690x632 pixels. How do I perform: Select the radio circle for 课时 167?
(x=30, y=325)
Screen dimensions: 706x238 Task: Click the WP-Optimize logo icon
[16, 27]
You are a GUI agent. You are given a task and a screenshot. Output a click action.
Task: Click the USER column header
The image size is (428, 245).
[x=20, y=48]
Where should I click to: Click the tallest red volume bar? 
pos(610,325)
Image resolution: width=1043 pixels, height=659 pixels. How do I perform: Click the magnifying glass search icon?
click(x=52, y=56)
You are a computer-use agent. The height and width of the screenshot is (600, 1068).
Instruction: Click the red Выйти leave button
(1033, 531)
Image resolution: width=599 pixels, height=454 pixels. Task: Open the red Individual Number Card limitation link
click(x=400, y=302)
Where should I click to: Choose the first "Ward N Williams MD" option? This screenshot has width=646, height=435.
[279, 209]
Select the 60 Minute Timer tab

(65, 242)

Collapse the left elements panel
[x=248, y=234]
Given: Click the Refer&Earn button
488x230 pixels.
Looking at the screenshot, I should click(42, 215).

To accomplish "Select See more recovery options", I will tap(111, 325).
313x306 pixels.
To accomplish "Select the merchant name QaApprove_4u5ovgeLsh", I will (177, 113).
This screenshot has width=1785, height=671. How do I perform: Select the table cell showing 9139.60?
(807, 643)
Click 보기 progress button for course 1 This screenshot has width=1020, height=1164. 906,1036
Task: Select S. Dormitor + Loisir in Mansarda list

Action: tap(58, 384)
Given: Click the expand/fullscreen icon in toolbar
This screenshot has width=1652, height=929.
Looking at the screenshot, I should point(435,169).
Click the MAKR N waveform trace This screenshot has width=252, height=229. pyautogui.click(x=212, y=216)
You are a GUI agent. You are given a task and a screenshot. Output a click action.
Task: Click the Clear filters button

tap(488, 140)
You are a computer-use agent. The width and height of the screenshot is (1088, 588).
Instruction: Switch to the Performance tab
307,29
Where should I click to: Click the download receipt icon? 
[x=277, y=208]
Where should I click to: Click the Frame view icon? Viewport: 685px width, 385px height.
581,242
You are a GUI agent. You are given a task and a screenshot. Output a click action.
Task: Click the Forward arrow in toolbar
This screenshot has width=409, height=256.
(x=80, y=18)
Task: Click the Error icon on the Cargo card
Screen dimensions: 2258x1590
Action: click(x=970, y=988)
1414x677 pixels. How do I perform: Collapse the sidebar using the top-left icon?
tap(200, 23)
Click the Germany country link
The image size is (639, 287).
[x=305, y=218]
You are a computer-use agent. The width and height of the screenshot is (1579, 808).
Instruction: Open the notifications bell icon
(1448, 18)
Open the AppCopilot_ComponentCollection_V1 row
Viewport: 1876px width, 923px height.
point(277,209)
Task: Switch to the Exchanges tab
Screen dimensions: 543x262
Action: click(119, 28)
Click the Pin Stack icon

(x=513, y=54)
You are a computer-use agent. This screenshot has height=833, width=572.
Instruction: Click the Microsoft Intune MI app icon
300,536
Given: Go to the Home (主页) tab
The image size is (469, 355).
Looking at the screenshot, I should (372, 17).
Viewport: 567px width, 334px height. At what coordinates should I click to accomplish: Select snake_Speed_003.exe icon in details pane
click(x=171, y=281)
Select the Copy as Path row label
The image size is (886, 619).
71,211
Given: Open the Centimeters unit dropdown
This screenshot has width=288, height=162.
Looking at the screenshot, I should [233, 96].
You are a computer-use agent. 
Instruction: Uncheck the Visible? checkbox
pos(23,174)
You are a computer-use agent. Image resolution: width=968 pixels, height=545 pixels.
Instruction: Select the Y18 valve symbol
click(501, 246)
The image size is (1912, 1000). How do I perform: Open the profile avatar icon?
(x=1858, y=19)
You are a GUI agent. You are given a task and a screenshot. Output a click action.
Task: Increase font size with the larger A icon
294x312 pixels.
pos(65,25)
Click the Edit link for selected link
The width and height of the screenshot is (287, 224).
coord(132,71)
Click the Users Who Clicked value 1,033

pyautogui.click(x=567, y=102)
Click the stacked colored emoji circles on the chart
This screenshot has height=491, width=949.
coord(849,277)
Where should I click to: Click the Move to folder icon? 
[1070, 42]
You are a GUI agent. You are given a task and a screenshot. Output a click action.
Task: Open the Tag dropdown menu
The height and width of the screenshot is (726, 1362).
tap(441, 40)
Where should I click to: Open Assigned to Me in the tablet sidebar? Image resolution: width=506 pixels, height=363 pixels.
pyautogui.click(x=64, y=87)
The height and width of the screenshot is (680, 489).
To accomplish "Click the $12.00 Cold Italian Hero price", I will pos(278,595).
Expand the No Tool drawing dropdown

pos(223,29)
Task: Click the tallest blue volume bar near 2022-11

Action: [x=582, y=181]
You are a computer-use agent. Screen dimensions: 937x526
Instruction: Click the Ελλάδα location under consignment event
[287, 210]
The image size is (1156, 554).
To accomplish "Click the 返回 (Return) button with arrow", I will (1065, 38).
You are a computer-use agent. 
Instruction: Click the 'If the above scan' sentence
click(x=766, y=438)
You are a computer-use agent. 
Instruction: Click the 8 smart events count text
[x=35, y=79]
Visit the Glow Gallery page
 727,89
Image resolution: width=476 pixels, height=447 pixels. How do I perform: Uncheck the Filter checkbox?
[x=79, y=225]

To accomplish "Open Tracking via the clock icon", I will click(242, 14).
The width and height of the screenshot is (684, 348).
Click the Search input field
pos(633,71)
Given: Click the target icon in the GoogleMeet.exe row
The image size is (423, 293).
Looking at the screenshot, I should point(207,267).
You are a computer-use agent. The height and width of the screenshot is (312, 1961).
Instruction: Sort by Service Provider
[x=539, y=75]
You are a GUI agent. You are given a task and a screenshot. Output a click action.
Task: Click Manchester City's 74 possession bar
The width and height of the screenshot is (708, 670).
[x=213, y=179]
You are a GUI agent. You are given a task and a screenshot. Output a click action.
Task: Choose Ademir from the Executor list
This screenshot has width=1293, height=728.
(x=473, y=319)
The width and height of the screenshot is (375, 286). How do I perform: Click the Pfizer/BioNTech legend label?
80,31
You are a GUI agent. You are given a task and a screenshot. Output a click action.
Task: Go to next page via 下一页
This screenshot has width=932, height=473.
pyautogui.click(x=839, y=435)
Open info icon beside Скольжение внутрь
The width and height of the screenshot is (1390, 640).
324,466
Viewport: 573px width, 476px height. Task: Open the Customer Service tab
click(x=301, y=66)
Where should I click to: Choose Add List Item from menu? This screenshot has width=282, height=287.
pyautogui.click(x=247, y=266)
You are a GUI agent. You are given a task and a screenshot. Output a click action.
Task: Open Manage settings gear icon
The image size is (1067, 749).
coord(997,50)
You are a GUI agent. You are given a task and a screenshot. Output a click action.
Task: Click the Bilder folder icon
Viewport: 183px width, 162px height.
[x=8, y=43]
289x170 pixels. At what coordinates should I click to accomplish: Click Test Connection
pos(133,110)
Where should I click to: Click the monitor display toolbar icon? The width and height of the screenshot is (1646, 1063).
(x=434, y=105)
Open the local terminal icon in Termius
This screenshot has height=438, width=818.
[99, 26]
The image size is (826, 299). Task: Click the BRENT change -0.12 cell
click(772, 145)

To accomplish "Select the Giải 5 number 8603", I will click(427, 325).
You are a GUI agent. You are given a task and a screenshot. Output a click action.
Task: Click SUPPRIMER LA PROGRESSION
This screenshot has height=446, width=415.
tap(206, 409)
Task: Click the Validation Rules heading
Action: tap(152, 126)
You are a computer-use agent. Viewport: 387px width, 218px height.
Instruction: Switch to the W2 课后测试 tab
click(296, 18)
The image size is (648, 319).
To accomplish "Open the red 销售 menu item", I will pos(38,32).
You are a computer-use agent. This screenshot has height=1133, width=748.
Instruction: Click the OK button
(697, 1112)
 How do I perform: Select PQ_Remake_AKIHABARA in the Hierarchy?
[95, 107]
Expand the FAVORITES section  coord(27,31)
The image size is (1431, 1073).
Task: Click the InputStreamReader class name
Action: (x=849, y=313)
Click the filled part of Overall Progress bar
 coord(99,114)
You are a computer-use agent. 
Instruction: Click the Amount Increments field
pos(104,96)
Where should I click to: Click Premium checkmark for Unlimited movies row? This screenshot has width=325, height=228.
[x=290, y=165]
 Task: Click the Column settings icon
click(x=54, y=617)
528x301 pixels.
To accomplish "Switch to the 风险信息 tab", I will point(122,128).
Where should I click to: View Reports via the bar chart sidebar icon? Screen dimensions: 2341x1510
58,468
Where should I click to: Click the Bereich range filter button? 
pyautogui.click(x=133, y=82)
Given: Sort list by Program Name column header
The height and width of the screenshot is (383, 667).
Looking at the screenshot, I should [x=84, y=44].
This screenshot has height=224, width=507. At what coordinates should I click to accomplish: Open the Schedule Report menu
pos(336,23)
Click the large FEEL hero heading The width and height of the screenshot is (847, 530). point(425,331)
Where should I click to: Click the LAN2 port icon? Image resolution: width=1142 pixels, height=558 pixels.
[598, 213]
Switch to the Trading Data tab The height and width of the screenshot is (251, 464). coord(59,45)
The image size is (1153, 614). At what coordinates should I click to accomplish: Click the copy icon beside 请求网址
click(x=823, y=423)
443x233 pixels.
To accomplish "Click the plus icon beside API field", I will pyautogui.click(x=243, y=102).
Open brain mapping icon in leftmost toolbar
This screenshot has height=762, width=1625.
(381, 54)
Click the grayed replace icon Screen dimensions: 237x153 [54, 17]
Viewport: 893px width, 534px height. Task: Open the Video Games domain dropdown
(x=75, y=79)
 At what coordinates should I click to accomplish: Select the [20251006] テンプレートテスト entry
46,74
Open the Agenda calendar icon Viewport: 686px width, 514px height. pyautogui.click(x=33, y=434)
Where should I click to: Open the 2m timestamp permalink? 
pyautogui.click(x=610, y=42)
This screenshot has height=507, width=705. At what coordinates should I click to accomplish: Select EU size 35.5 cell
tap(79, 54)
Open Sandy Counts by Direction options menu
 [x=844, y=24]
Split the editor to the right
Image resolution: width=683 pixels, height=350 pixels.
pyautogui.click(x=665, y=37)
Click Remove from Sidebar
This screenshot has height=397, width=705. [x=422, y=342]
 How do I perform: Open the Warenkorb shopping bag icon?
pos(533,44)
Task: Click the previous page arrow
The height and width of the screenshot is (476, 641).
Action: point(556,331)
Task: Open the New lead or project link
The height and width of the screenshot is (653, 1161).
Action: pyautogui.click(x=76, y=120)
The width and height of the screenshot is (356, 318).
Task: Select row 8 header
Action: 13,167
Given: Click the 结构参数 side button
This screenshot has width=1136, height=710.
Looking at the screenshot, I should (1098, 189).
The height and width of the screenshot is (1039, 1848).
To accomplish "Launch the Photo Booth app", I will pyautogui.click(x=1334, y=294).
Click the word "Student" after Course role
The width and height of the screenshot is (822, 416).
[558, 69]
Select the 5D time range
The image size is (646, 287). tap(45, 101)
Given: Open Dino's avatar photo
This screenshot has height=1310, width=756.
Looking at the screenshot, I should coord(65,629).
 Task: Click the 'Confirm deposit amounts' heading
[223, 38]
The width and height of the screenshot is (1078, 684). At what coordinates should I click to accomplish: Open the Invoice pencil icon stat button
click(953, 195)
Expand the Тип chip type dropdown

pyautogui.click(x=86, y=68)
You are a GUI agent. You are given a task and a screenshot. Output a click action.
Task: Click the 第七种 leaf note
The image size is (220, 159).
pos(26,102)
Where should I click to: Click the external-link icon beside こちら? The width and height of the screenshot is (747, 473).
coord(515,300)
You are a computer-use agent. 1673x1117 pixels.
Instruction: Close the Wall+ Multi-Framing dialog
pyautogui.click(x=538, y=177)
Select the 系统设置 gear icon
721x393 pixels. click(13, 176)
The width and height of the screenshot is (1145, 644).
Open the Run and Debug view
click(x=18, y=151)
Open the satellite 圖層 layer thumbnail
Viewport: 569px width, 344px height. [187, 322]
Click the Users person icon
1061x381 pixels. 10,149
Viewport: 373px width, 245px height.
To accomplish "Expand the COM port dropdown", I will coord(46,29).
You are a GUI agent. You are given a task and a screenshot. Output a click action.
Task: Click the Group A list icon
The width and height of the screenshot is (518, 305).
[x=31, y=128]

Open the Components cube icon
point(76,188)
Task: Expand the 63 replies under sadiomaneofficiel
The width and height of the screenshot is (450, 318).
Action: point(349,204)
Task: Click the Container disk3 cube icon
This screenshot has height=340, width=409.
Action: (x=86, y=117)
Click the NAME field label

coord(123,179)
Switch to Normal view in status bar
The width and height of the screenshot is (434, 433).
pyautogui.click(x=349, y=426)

+++++

» CHALLENGE
Can you give the lines of the entries above as a numbered list, from the line containing "is (1579, 808)." up to and including the line containing "(x=513, y=54)", and leave out any blank lines?

» WRITTEN SOLUTION
1. You are a computer-use agent. The width and height of the screenshot is (1579, 808).
2. Instruction: Open the notifications bell icon
3. (1448, 18)
4. Open the AppCopilot_ComponentCollection_V1 row
5. Viewport: 1876px width, 923px height.
6. point(277,209)
7. Task: Switch to the Exchanges tab
8. Screen dimensions: 543x262
9. Action: click(119, 28)
10. Click the Pin Stack icon
11. (x=513, y=54)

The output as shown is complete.